An English version of the film was released on VHS in Australia by Wizard Video. This version was not a full English dub, but instead retained the original Japanese dialogue while providing an English voiceover that summarized the events of each scene. It featured music by Tangerine Dream, Asia, and Rush. Scenes relating to Japan's involvement in the war were also removed, and the character Wataru Mikumo was renamed "Robert Manning". This English cut was only 90 minutes long, compared to the original Japanese version's length of 125 minutes long, and the German cut's length of 115 minutes.

From 30 to 31 March 2018, Sony Interactive Entertainment Japan Asia distributed Future War 198X through PlayStation Video in Japan only, marking the first and only time the film had been officially distributed in a digital format.

==Reception==
Matteowatz, reviewing Future War 198X in an article about it in Animétudes, described the film as "pretty bad". His criticism particularly centered on the film's supposed stance that, per Watanabe, "there are no good guys"—which he noted was not true, with the film instead presenting the United States as ultimately saving the world from a crisis started by the Soviet Union. He also noted the film placed a significant focus on Japan and the country's military capabilities, with a Japanese protagonist ultimately saving humanity, placing the Japanese perspective at the forefront.

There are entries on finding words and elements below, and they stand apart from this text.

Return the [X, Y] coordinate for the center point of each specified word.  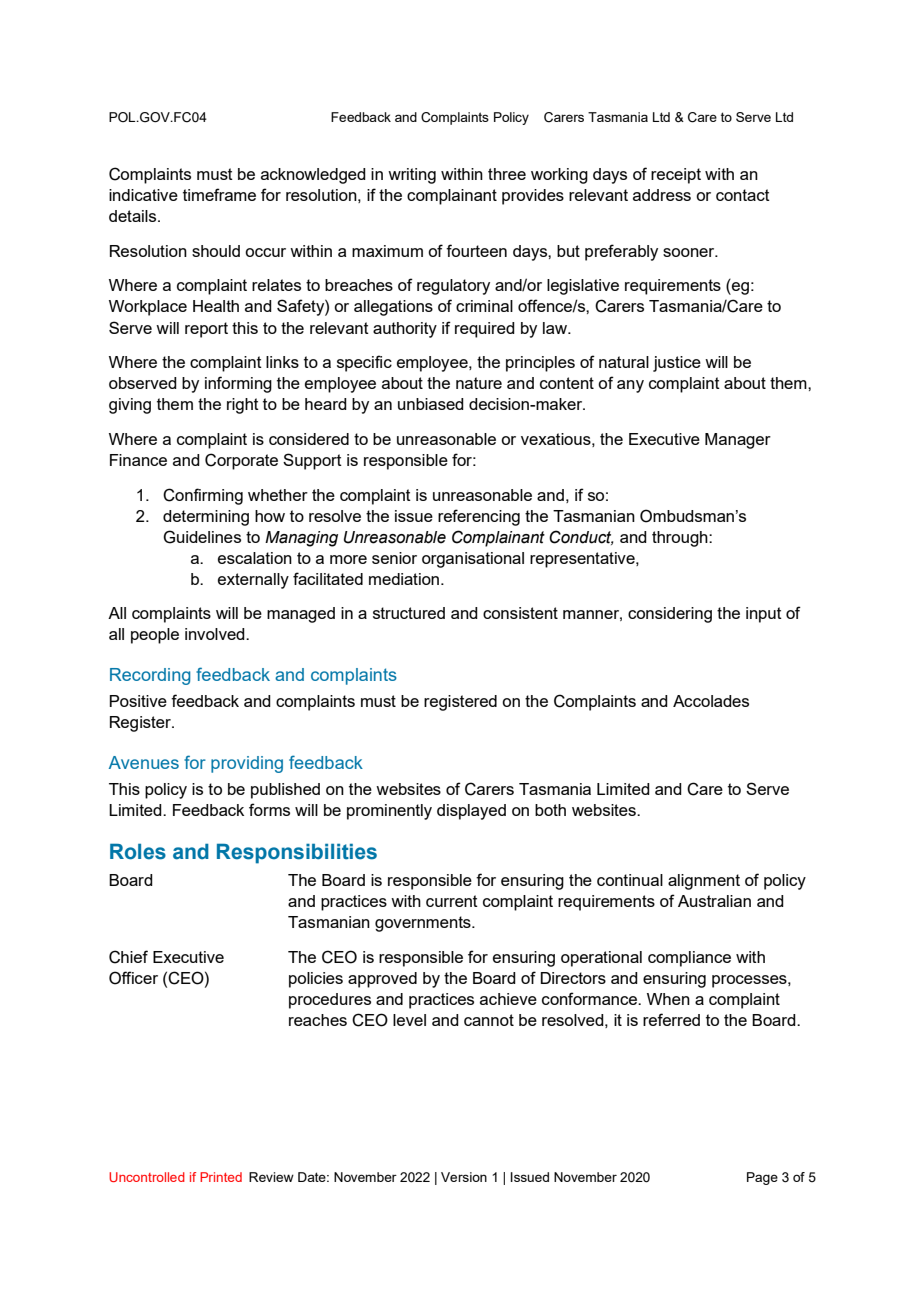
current [452, 901]
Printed [221, 1177]
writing [412, 176]
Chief [128, 957]
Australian [714, 901]
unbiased [431, 404]
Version [464, 1177]
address [662, 195]
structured [409, 613]
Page [762, 1178]
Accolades [711, 701]
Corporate [241, 461]
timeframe [219, 194]
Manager [738, 441]
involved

Sean O'Mara, writing in Zimmerit, criticized the film as being "drawn-out" and "ugly". He greatly criticized the anti-war theming as "tacked on" and "unconvincing", arguing the ending sent the message that nuclear war can be won and that "as much as war sucks, having the best technology is still the most important thing". He also compared the film to the stronger anti-war messages of 1983's WarGames and The Day After, describing Future War 198X in comparison as "exploitive; reveling in the imagery of the war without much consideration for the potential outcome." However, he did praise Ohrai's artwork for the film, but still argued it was "befitting of a much more interesting film".

anime-games.co.uk noted Ohrai's artwork did not accurately reflect the content of the film, which they described as "mostly talking" and lacking much footage of the effects of the nuclear exchange or the actual war itself. They greatly criticized the film's ending as drastically downplaying the effects of global nuclear war (Earth and the survivors recover unusually quickly, and all of humanity bonds together for peace), describing it as "completely implausable and undercut[ting] the drama of everything that came before it".

Reviewing the English version of the film, Vintagecoats criticized the unusual narration style, sound design, and rock music score as detracting from the dramatic experience and "drain[ing] all the potential color from the world of this film".

Anime historian David Merrill was quoted as describing Future War 198X as "a big, tedious sludge of a picture".